The signal supplied by the divider 11 may be considered as an indicator of 
foaming of the slag L on account of the fact that its value tends towards 
a minimum when the foaming of the slag causes a maximum immersion of the 
arc 3. Thus, the value of the quotient delivered by the divider 11 is a 
minimum when the foaming is a maximum (the arc 3 being entirely enveloped 
in foam) and vice versa. 
This may be understood by the fact that the development of the foaming 
causes a diminution of the harmonics of the current, which causes, in its 
turn, a diminution of the ratio of the energy signal delivered by the 
extractor 8 to the energy signal delivered by the extractor 9. 
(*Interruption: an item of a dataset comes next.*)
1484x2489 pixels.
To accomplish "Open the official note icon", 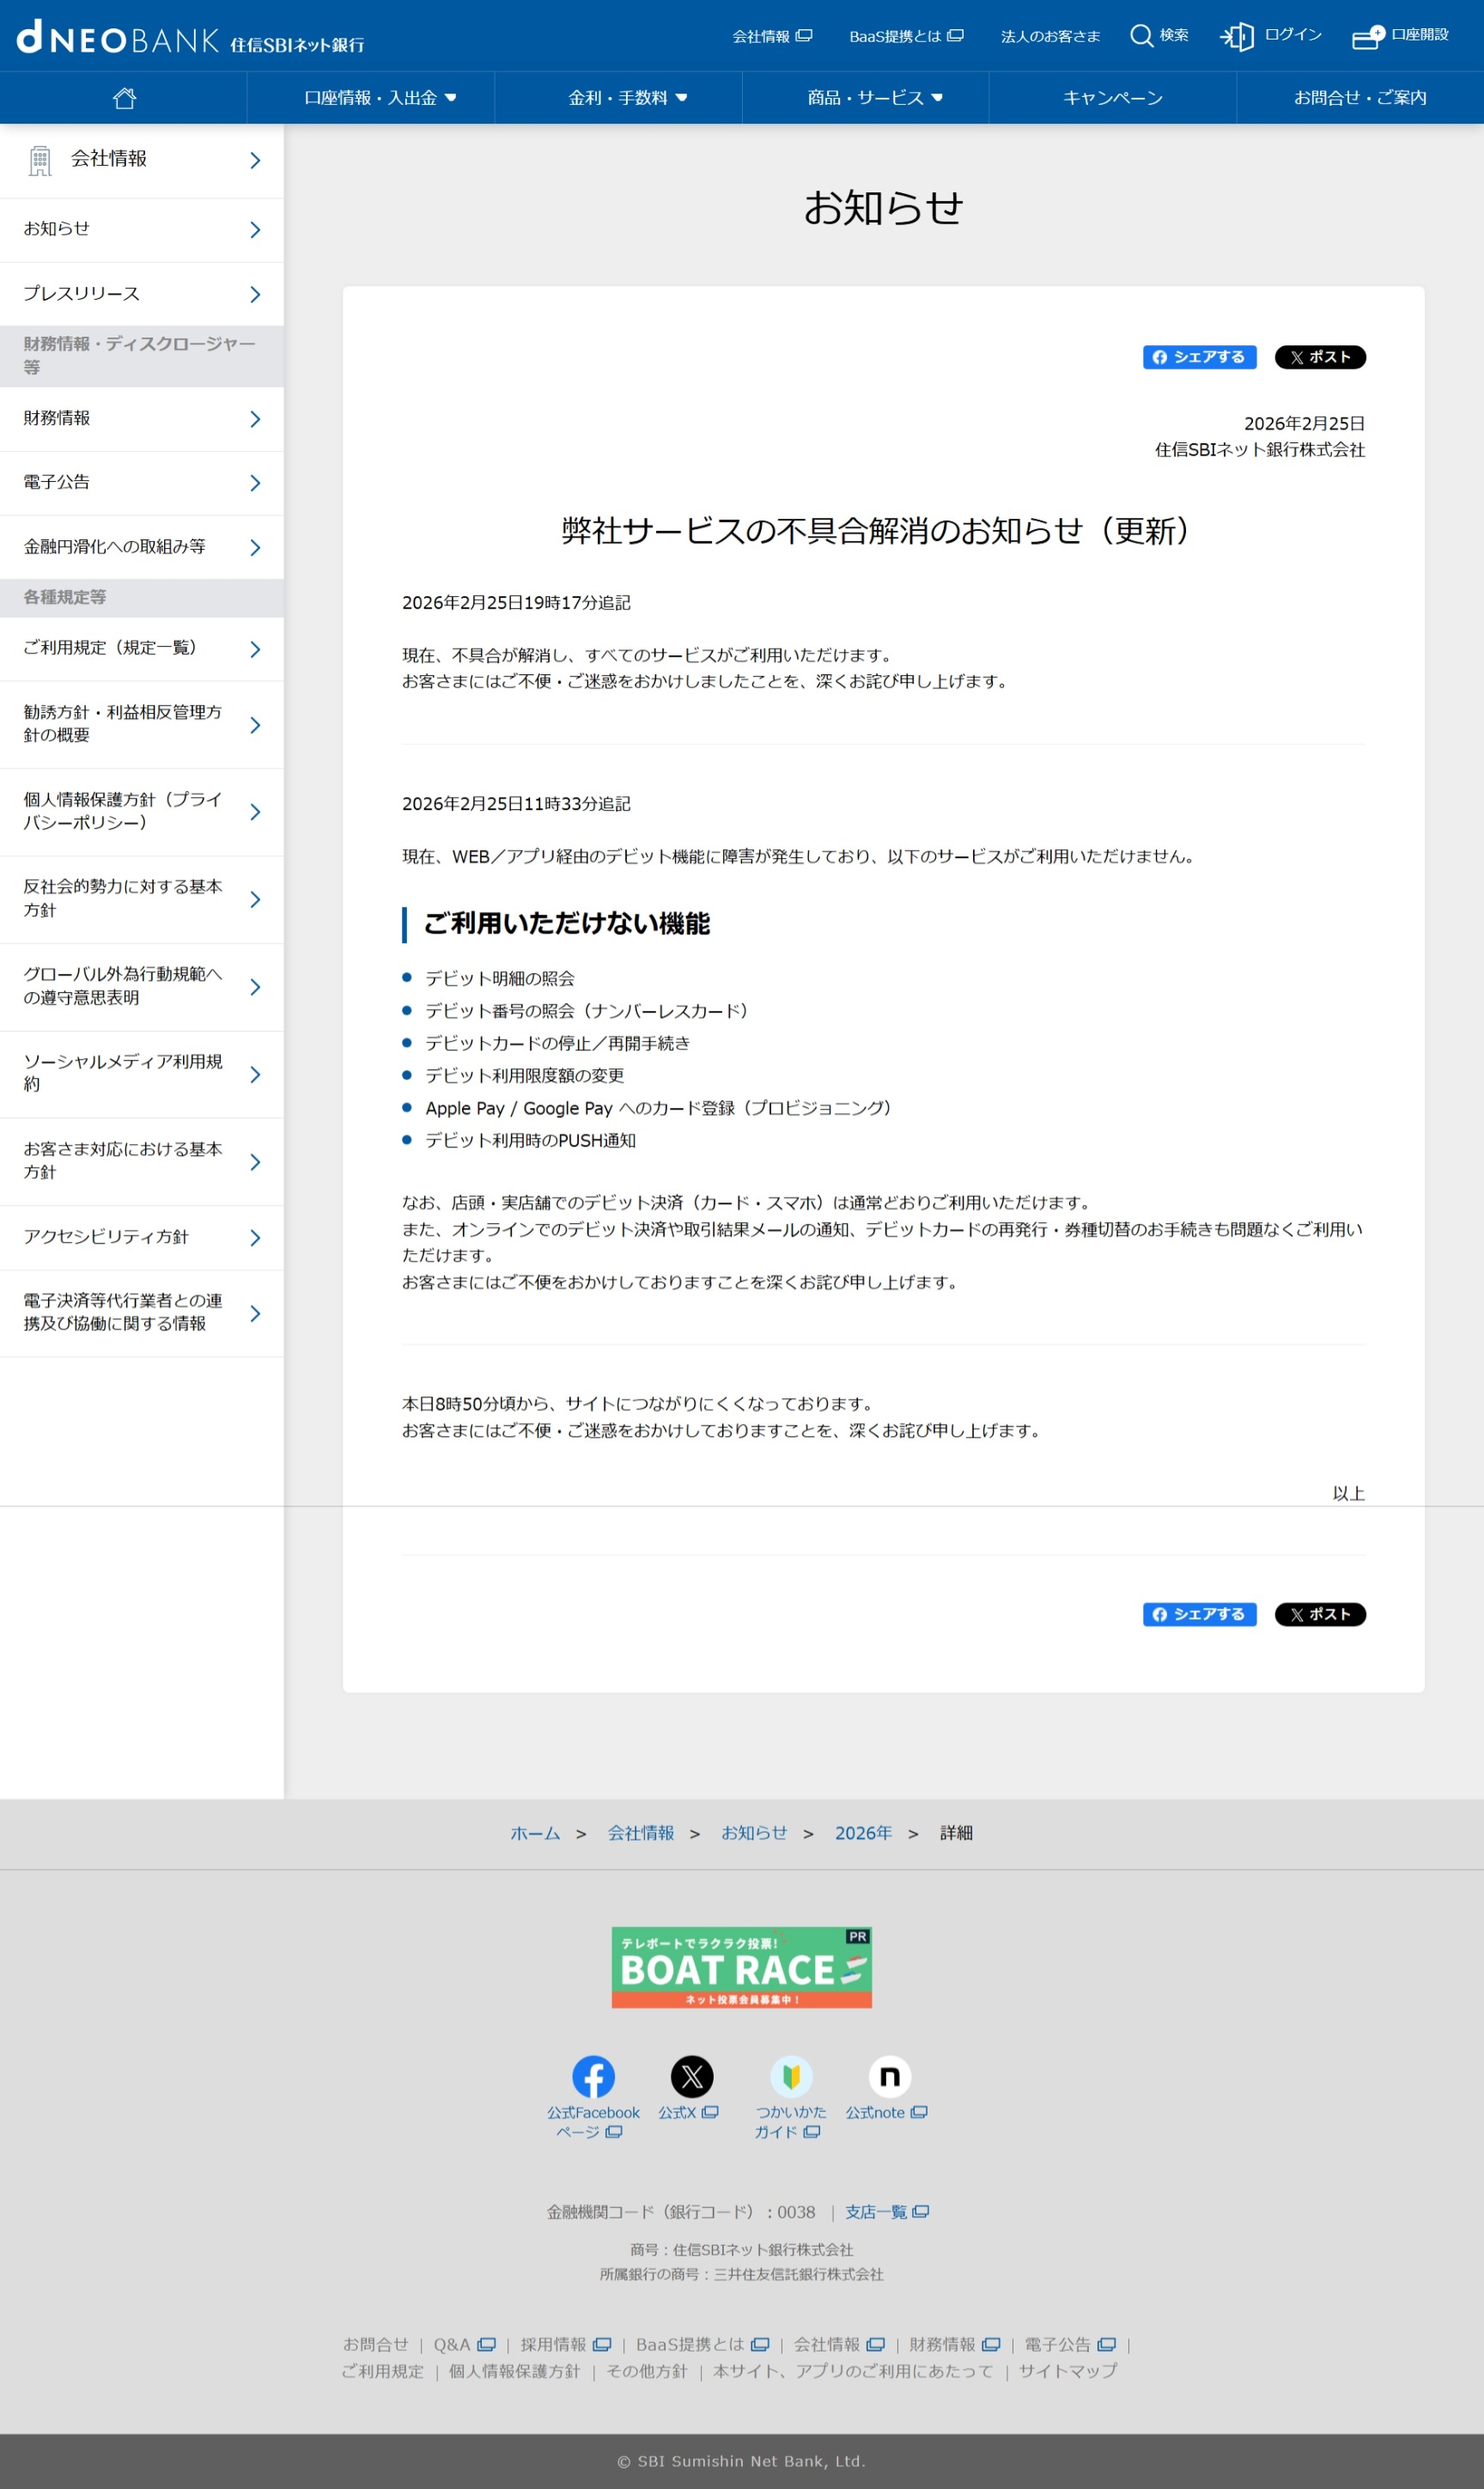I will click(888, 2077).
Of course, the 500 -1,000 Hz zone given hereinabove is supplied only by way 
of example, since for a liquid metal bath M it is the richest in 
information. Outside this band, the closer is the approach to the 
fundamental frequency the greater is the necessity to use a steep-gradient 
filter. For this reason, an appropriate frequency window is selected The 
ceiling of 1,000 Hz proved, in the example given, to be appropriate, since 
beyond a certain frequency (which may be different from 1,000 Hz, for 
example 2,000 Hz) the additional information obtained is no longer useful. 
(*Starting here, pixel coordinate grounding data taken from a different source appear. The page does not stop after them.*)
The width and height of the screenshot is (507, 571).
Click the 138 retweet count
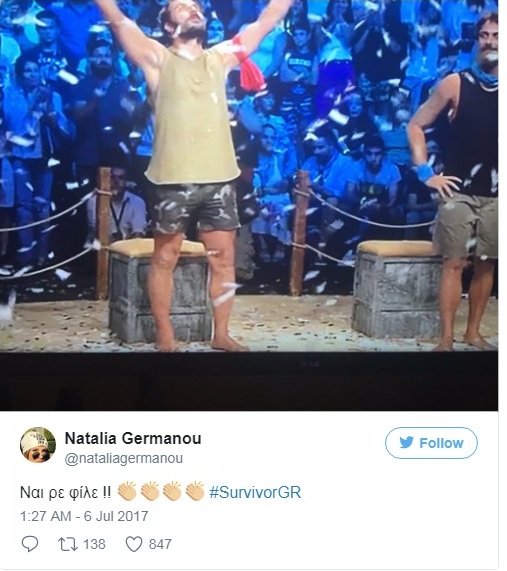point(94,544)
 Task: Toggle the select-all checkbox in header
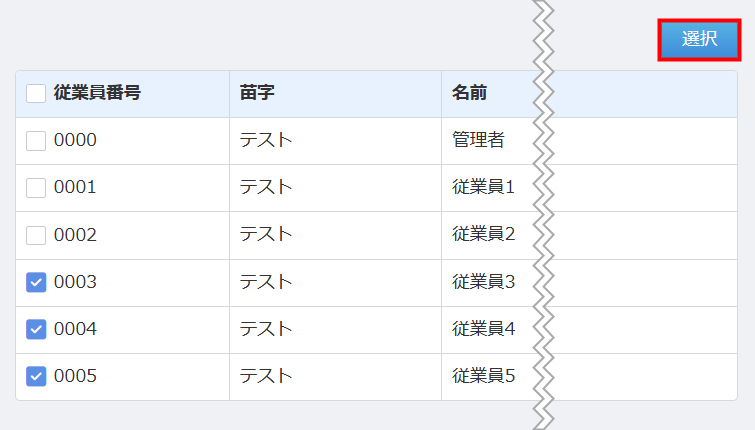(36, 94)
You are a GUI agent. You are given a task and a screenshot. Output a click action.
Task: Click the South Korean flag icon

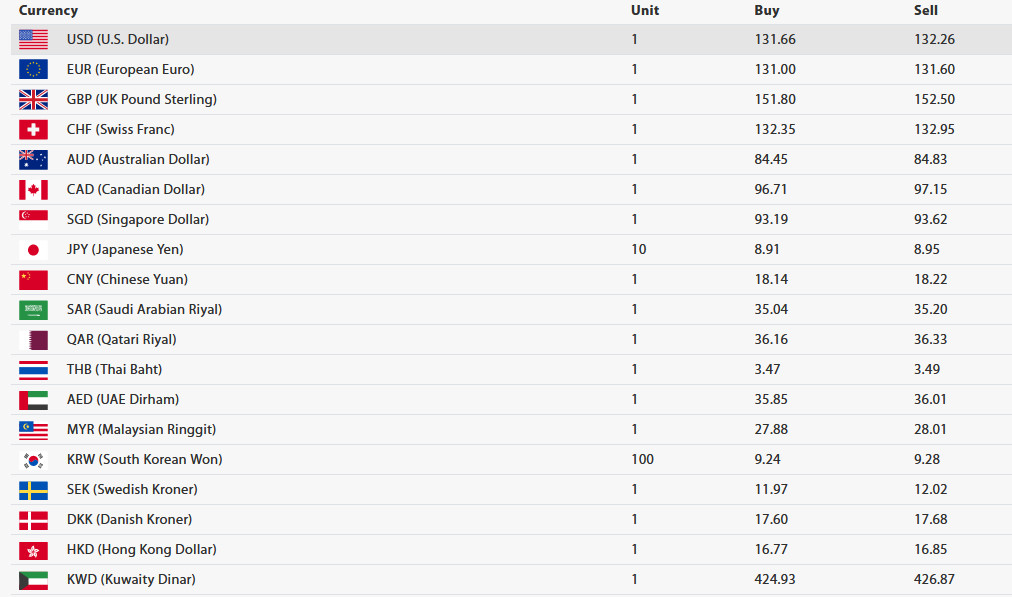click(x=34, y=460)
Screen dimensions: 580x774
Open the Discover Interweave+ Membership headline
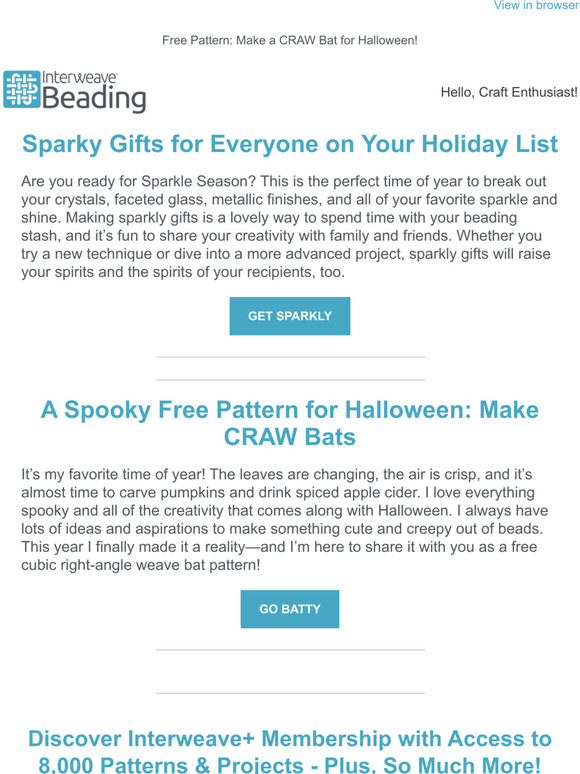[290, 750]
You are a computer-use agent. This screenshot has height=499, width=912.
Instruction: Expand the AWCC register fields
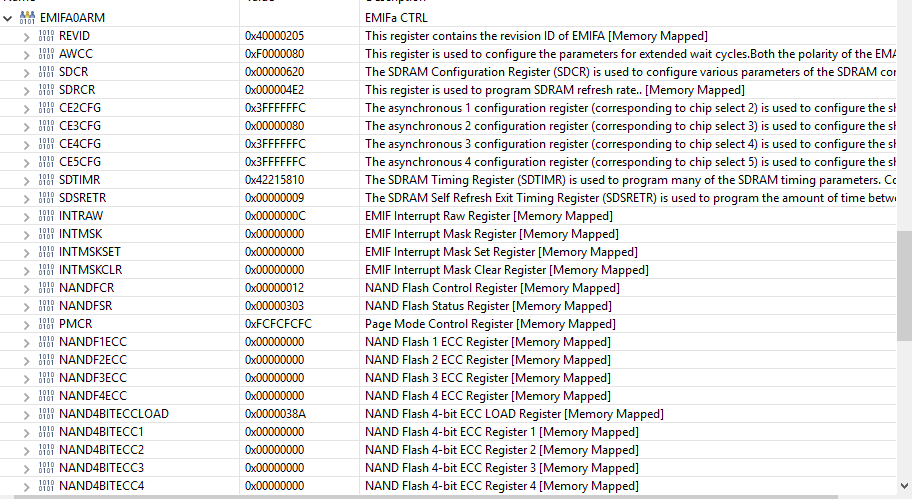pos(26,55)
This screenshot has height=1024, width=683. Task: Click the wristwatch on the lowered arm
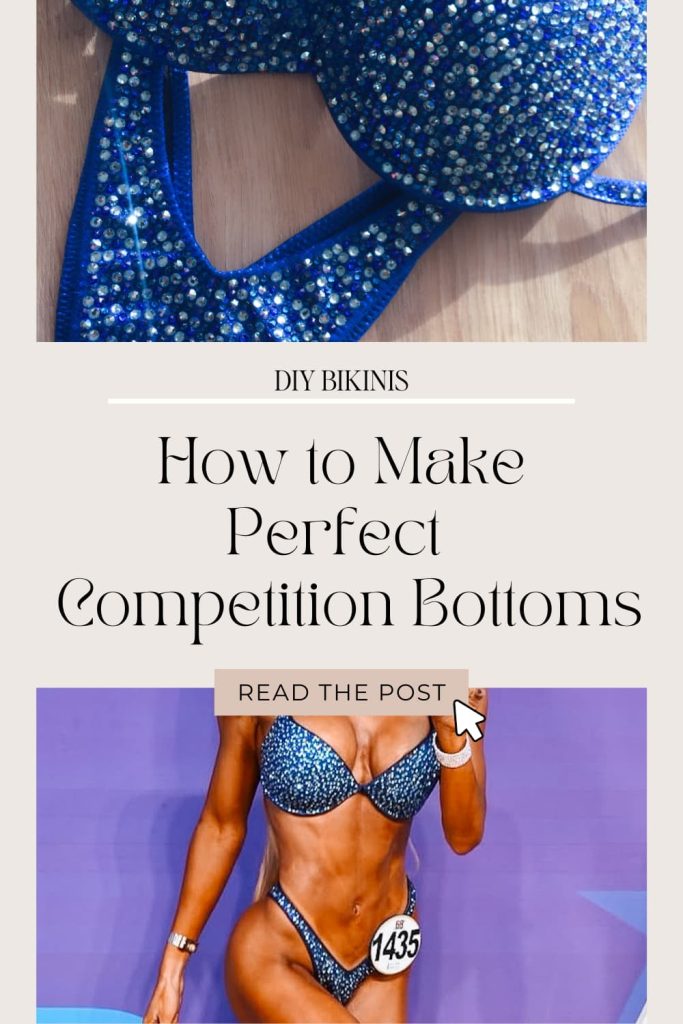point(182,942)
The results supplied by the indicator 12 may be used in the following 
manner: 
1. For the regulation, in real time, of the furnace 1 by the control 
operator. In fact, if the signal from the element 12 is a maximum, this 
means that the arc 3 is immersed to a very small extent in the foam and 
that it is necessary to implement a regulation of the operation of the 
furnace, for example a different positioning of the blast pipes for the 
injection of oxygen and of charcoal, or a regulation of the injection 
throughputs. 
2.Optimization of the operation of the furnace. It is possible to supply to 
the indicator 12 setpoint values with which there will be associated 
specified types of intervention, for the regulation of certain parameters 
as a function of the recorded values. 
In the absence of foaming of the slag L, the process according to the 
invention permits the monitoring of the behaviour of the arc 3, which is 
influenced by parameters other than the foaming. Thus, for example during 
the phases of fusion of the ladles of scrap iron with effect from a given 
percentage, for example 50 %, of the indicator 12, it will be known that 
the furnace is at the end of fusion, and that it is then necessary to 
recharge it in order to maintain a maximum yield. The process may thus be 
utilized in order to maintain the characteristics of the arc at constant 
values. 
It will be noted that the filter 6, in the indicative example given 
hereinabove, may in fact be constituted by a succession of two filters 
having two cells, the first being 1,000 Hz low pass and the second being 
500 Hz high pass. The gain is regulated to 0 or 20 dB, only the first cell 
being regulated to 20 dB for the measuring of the signals at the divider 
11. 
Nevertheless, a single filter 6 may be sufficient, with a first cell 
regulated to 1,000 Hz and a second cell regulated to 500 Hz, and the gain 
of one of the two to 20 dB. 
The process and the device described hereinabove by way of example in the 
case of an alternating current furnace, may likewise be applied to direct 
current furnaces, the low fundamental frequency under consideration then 
being virtually zero, and the narrow band filter then being for example a 
1 Hz low pass filter, it being possible for the high frequency band to be 
possibly broadened, for example, to 50-1,000 Hz.